Ex-Culture Club diva imponeert ook solo.
“****”
(The Guardian)
“George hasn't been as enjoyable in ages.”
(The Independent)
Moeilijk om géén sympathie te hebben voor wijlen Culture Club-frontman Boy George. Begin jaren tachtig scoorde hij met zijn band aanstekelijke (en nog steeds actueel klinkende) hits als ‘Do You Really Want To Hurt Me?’, ‘Time (Clock Of The Heart)’, Church of the Poison Mind’ en ‘Karma Chameleon’. Een Brit Award, miljoenen verkochte platen en een Grammy staken ze vlot op zak.
Na Culture Club smeet hij zich op een solo carrière, werd DJ en werd helaas vaak voer voor paparazzi. Maar hij liet zich ook aan de zijde horen van o.a. The Pet Shop Boys, Anthony & The Johnsons (op diens fenomenale plaat ‘I am a Bird Now’) en scoorde sterk met Mark Ronson’s ‘Somebody to Love Me’ (waarmee hij ook op het AB podium stond in ’10).
Eind vorig jaar verscheen zijn jongste solo album – het eerste sinds 1996 (!) – ‘This Is What I do’ dat bulkt van reggae en seventies soul. Het album werd zowel gelauwerd door diverse en uiteenlopende media als De Standaard, de indie blog The Quietus als The Guardian (“The Comeback of the Year”). De Standaard wist de plaat goed te omschrijven: “Het straffe is de stem … soms zo laag gezakt dat de man wel Warron Zevon lijkt. En vaak aangrijpend echt.”
En neen, Boy George was géén jeugdzonde. Dat gelooft u toch zelf ook niet?
“Day One is pure klasse." (Ozark Henry)
"Beste nieuwe Belgische acts die ik sinds tijden gezien heb.” (Lazy Jay)

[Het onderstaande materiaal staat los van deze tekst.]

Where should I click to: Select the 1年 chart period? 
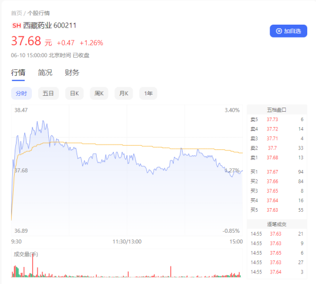tap(148, 93)
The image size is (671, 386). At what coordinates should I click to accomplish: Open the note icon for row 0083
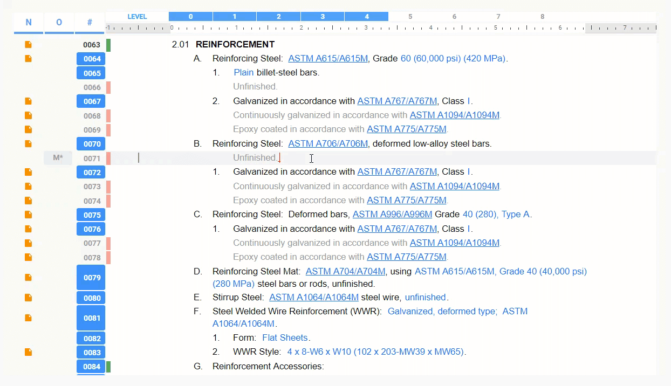pos(29,352)
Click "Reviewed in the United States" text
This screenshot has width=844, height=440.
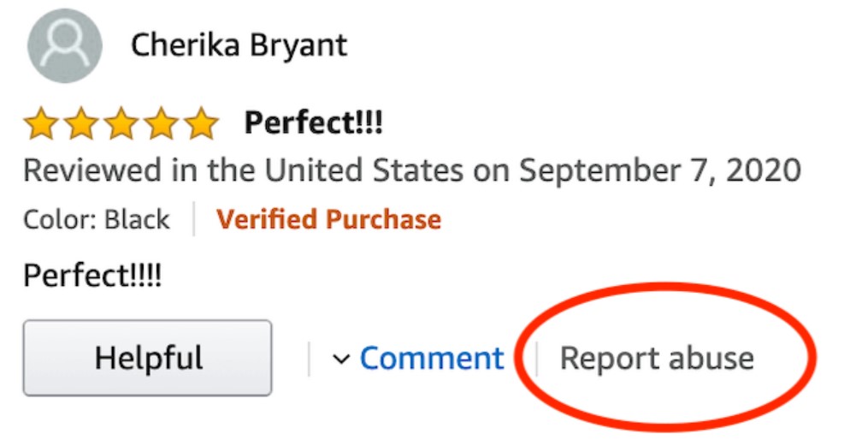tap(240, 170)
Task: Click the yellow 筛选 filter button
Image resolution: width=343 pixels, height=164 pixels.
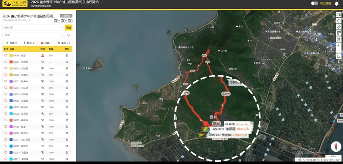Action: pyautogui.click(x=69, y=27)
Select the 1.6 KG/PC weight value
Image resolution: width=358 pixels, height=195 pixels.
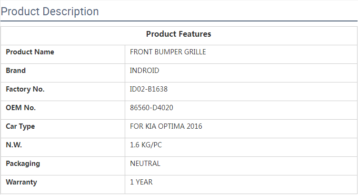(146, 145)
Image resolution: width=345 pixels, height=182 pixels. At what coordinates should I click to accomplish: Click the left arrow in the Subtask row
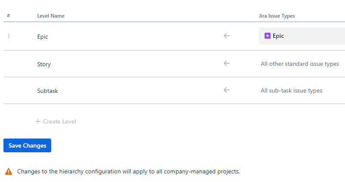(x=227, y=90)
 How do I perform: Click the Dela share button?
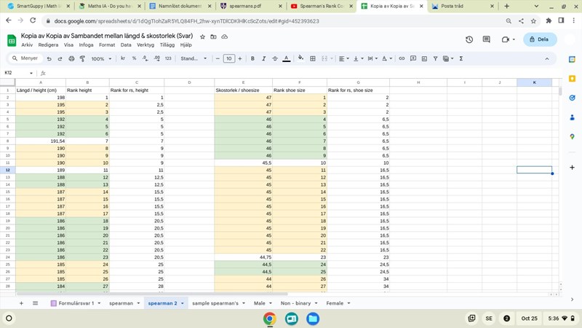[x=540, y=39]
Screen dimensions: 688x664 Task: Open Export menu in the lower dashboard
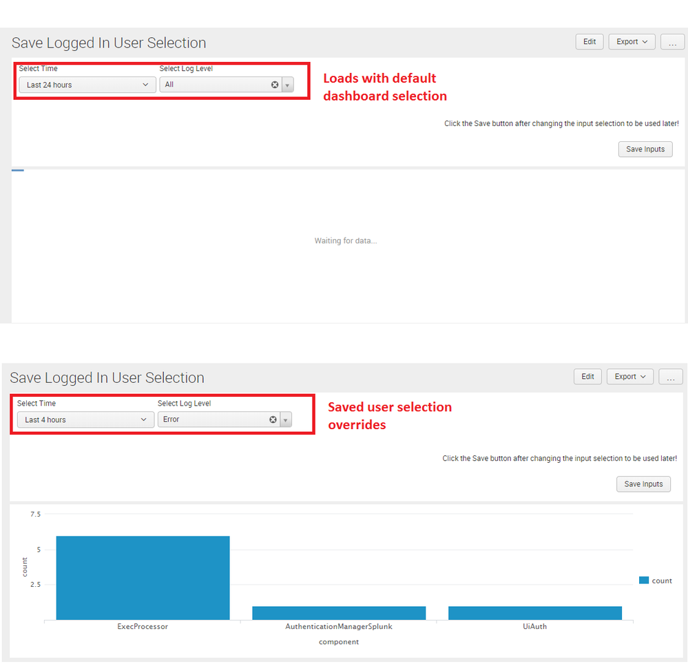coord(629,377)
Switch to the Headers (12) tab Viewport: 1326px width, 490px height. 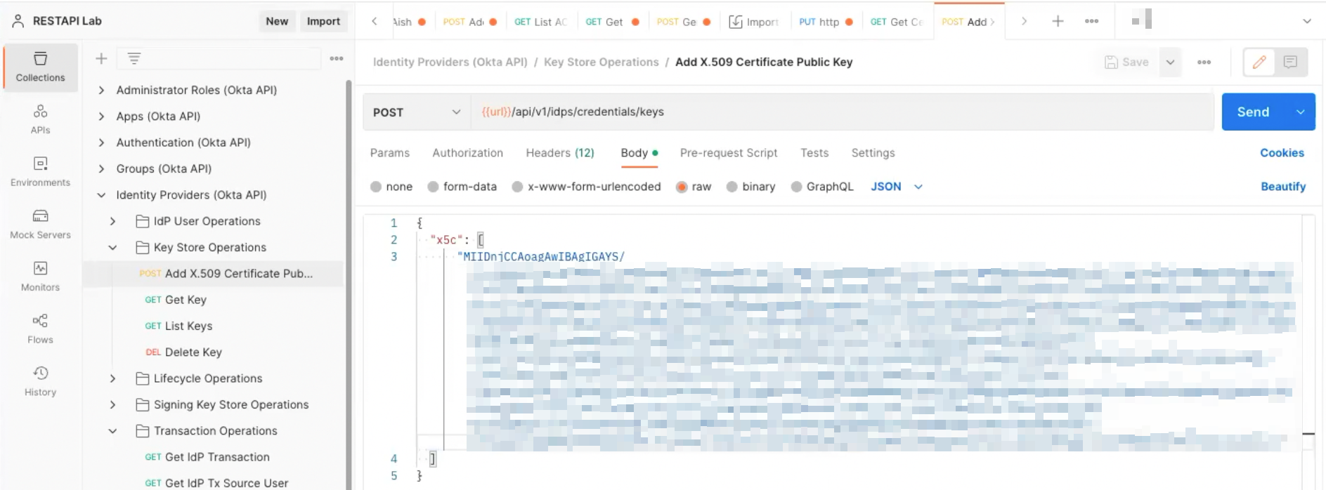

Support wordt niemand minder dan Day One die hoge ogen gooide bij hun deelname aan Eurosong 2014. Wie achter hun maskers schuilt is een vraag (ook al zegt onze onderbuik dat hier niemand dan – piep – tuut – storing - ….) die van ondergeschikt belang is. Verwacht u aan sterke vocalen en een batterij elektronica.